Readers appreciated:
- The philosophical depth and existential themes
- DeLillo's precise language and imagery
- The experimental structure
- The exploration of time and perception
Common criticisms:
- Too abstract and detached
- Plot feels incomplete or unsatisfying
- Characters lack emotional depth
- Length feels padded despite being short
Many reviews mention struggling to connect with the story, calling it "cold" and "distant." Several readers on Goodreads noted they had to reread sections to grasp the meaning. One Amazon reviewer wrote: "Like watching paint dry in slow motion." Others defended the deliberate pacing as essential to the book's meditation on time and consciousness. The 24-Hour Psycho sections received particular debate, with some finding them brilliant and others calling them pretentious.
📚 Similar books
Remainder by Tom McCarthy
A man who suffers brain damage after an accident uses his settlement money to meticulously recreate memories, exploring consciousness and reality in ways that echo DeLillo's examination of perception and time.
The Body Artist by Don DeLillo A woman living in isolation after her husband's death encounters a mysterious stranger in her house, creating a meditation on grief, time, and consciousness that shares Point Omega's experimental structure.
Waiting for the Barbarians by J. M. Coetzee A magistrate in an unnamed empire confronts the nature of power and violence while questioning his role in a system of oppression, paralleling Elster's relationship with military power.
The Desert by J. M. G. Le Clézio Set in the Sahara desert, this narrative follows a young woman's transformation in an isolated landscape, mirroring Point Omega's use of desert spaces to explore human consciousness.
The Names by Don DeLillo An American living abroad becomes entangled with a cult obsessed with ancient languages and death, weaving together themes of violence, meaning, and human connection that resonate with Point Omega's concerns.
The Body Artist by Don DeLillo A woman living in isolation after her husband's death encounters a mysterious stranger in her house, creating a meditation on grief, time, and consciousness that shares Point Omega's experimental structure.
Waiting for the Barbarians by J. M. Coetzee A magistrate in an unnamed empire confronts the nature of power and violence while questioning his role in a system of oppression, paralleling Elster's relationship with military power.
The Desert by J. M. G. Le Clézio Set in the Sahara desert, this narrative follows a young woman's transformation in an isolated landscape, mirroring Point Omega's use of desert spaces to explore human consciousness.
The Names by Don DeLillo An American living abroad becomes entangled with a cult obsessed with ancient languages and death, weaving together themes of violence, meaning, and human connection that resonate with Point Omega's concerns.
🤔 Interesting facts
🎬 The novel was partly inspired by Douglas Gordon's art installation "24 Hour Psycho," which slows Hitchcock's Psycho to a 24-hour duration.
🏜️ DeLillo wrote much of the book while staying in the Anza-Borrego Desert in Southern California, directly experiencing the isolation he describes.

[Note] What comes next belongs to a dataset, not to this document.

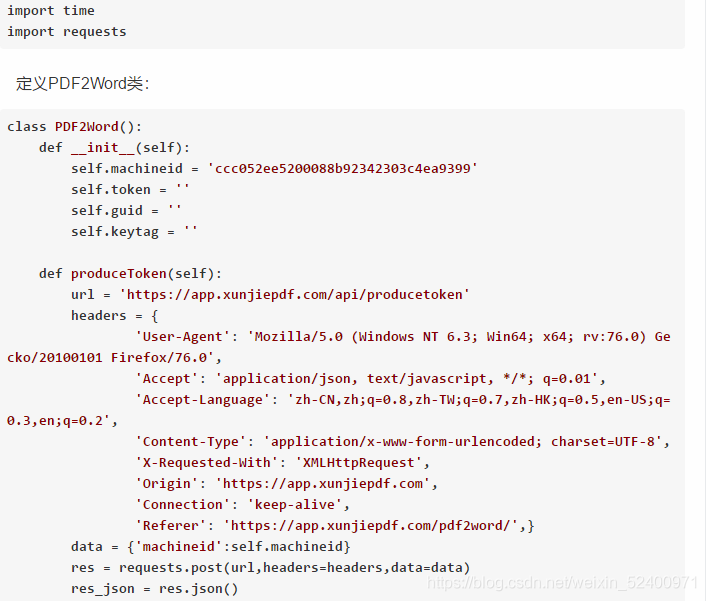Click the heading 定义PDF2Word类
Viewport: 706px width, 601px height.
tap(83, 84)
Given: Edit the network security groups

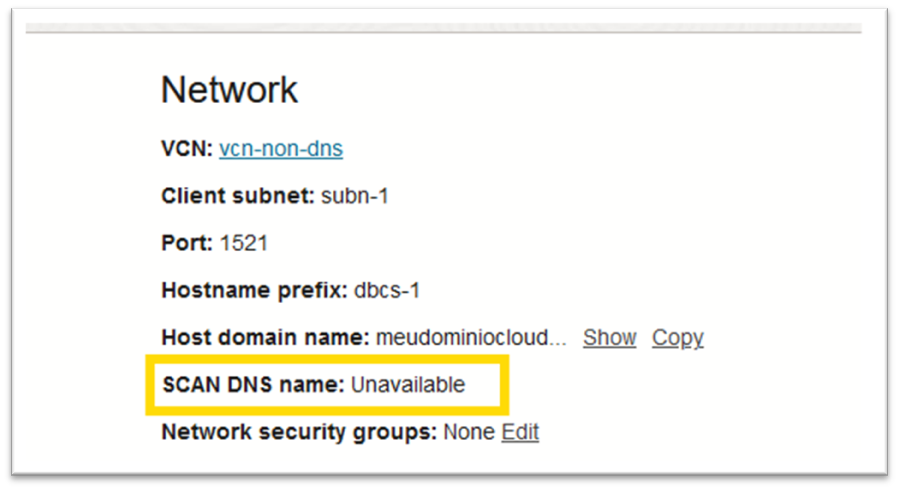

📚 At just 117 pages, Point Omega is DeLillo's shortest novel, yet it took him three years to perfect its concentrated form.
🎯 The title references Pierre Teilhard de Chardin's concept of the "Omega Point" - a maximum level of complexity and consciousness toward which the universe evolves.
🎭 The war advisor character was loosely based on real-life figures who helped shape the Pentagon's military strategy during the Iraq War, including Richard Perle and Paul Wolfowitz.